━━ PROVIDED RECORDS ━━
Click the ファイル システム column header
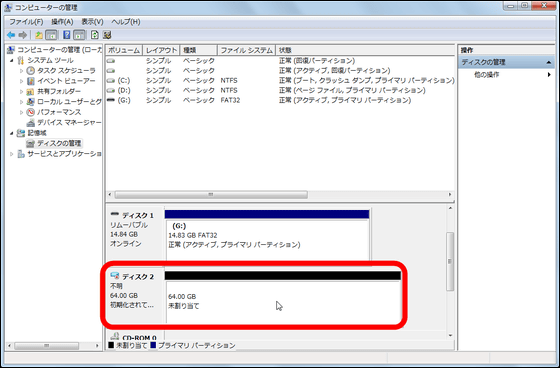Viewport: 560px width, 368px height. click(x=246, y=50)
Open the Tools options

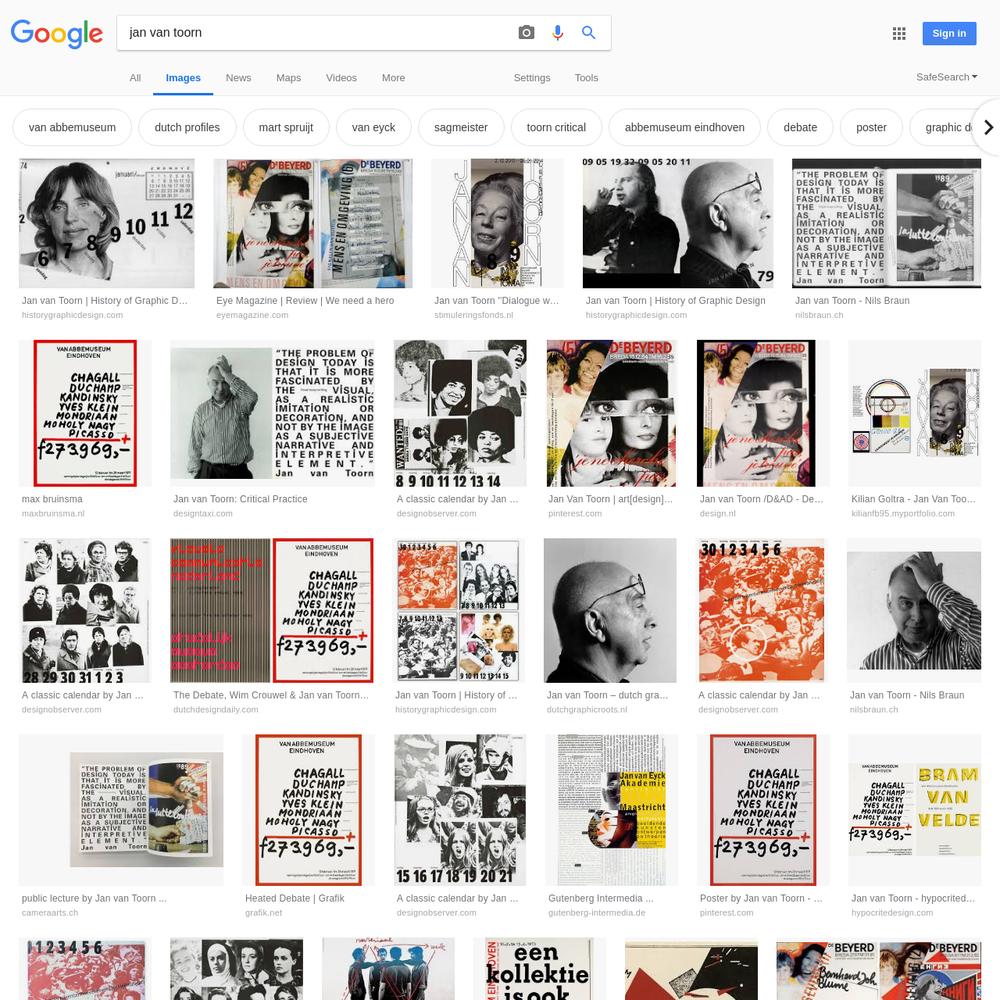(586, 78)
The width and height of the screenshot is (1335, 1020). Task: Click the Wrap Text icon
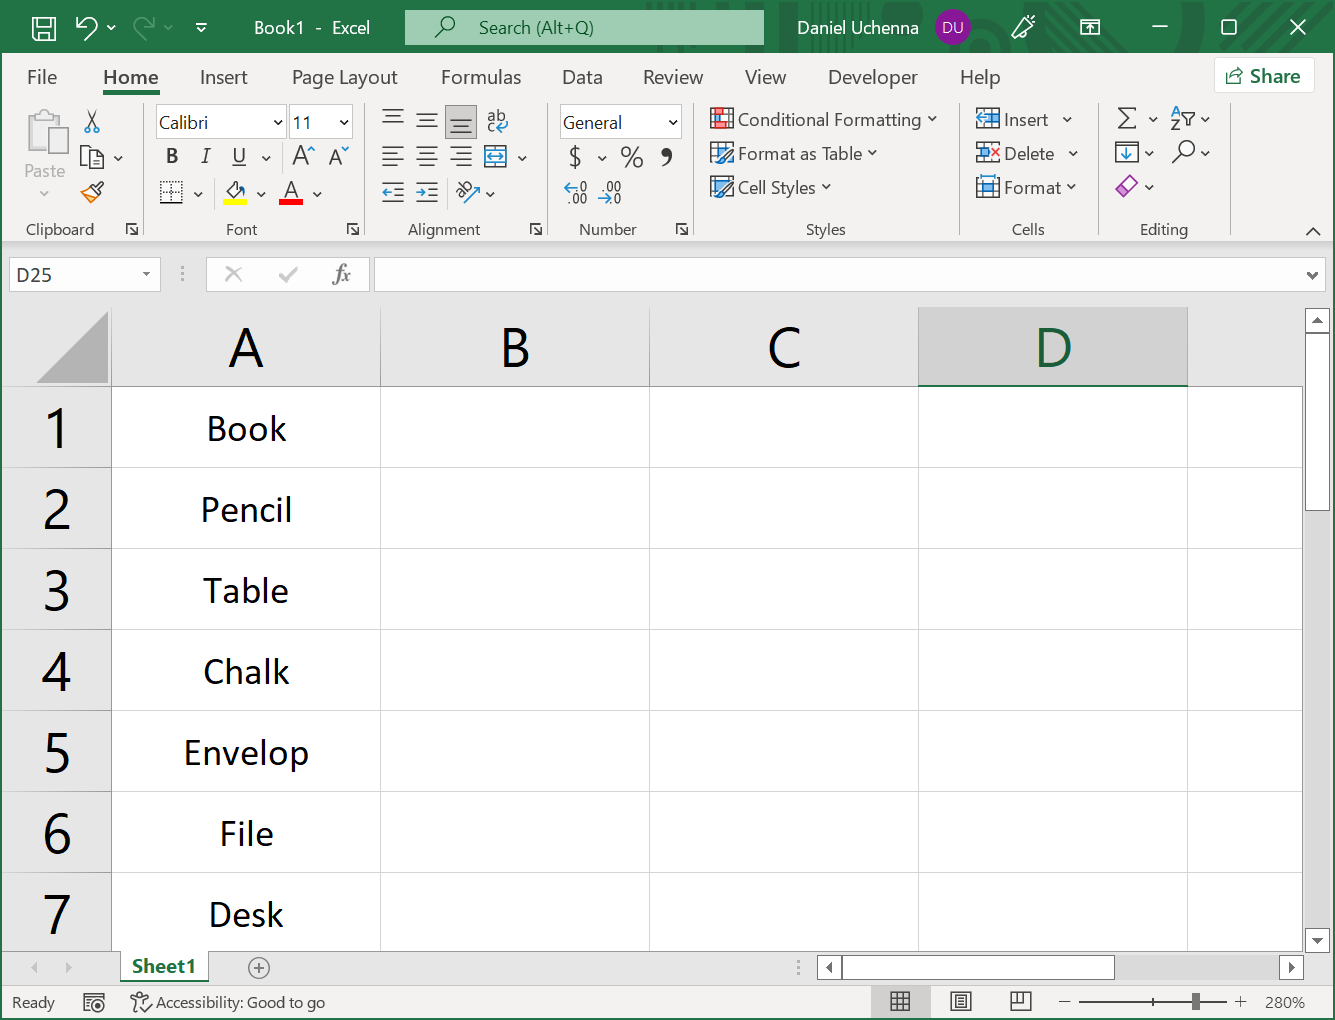497,122
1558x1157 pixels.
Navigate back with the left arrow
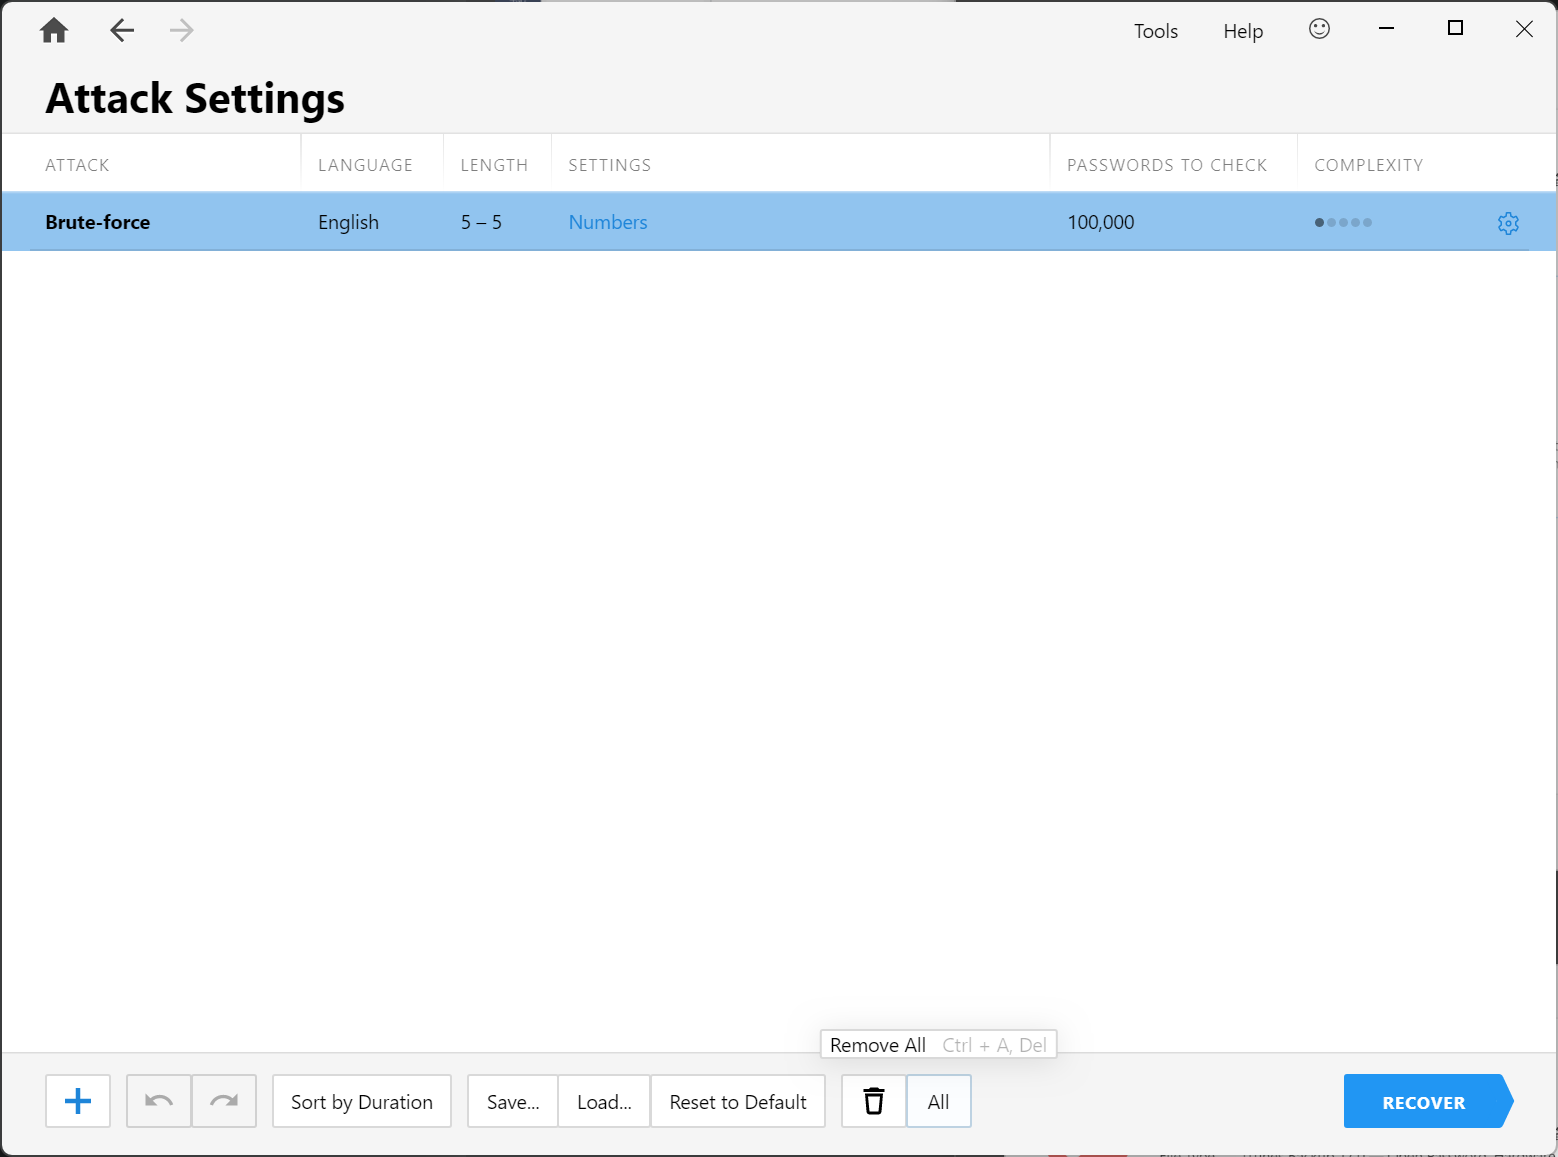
━━━
• [TASK REQUIREMENTS] Every entry, word for word: repeat it, but skip the images.

• [OUTPUT FOR THIS EXERCISE]
Click the ファイル システム column header
Viewport: 560px width, 368px height. click(x=246, y=50)
Open the Tools options

(586, 78)
The width and height of the screenshot is (1335, 1020). Task: Click the Wrap Text icon
497,122
1558x1157 pixels.
Navigate back with the left arrow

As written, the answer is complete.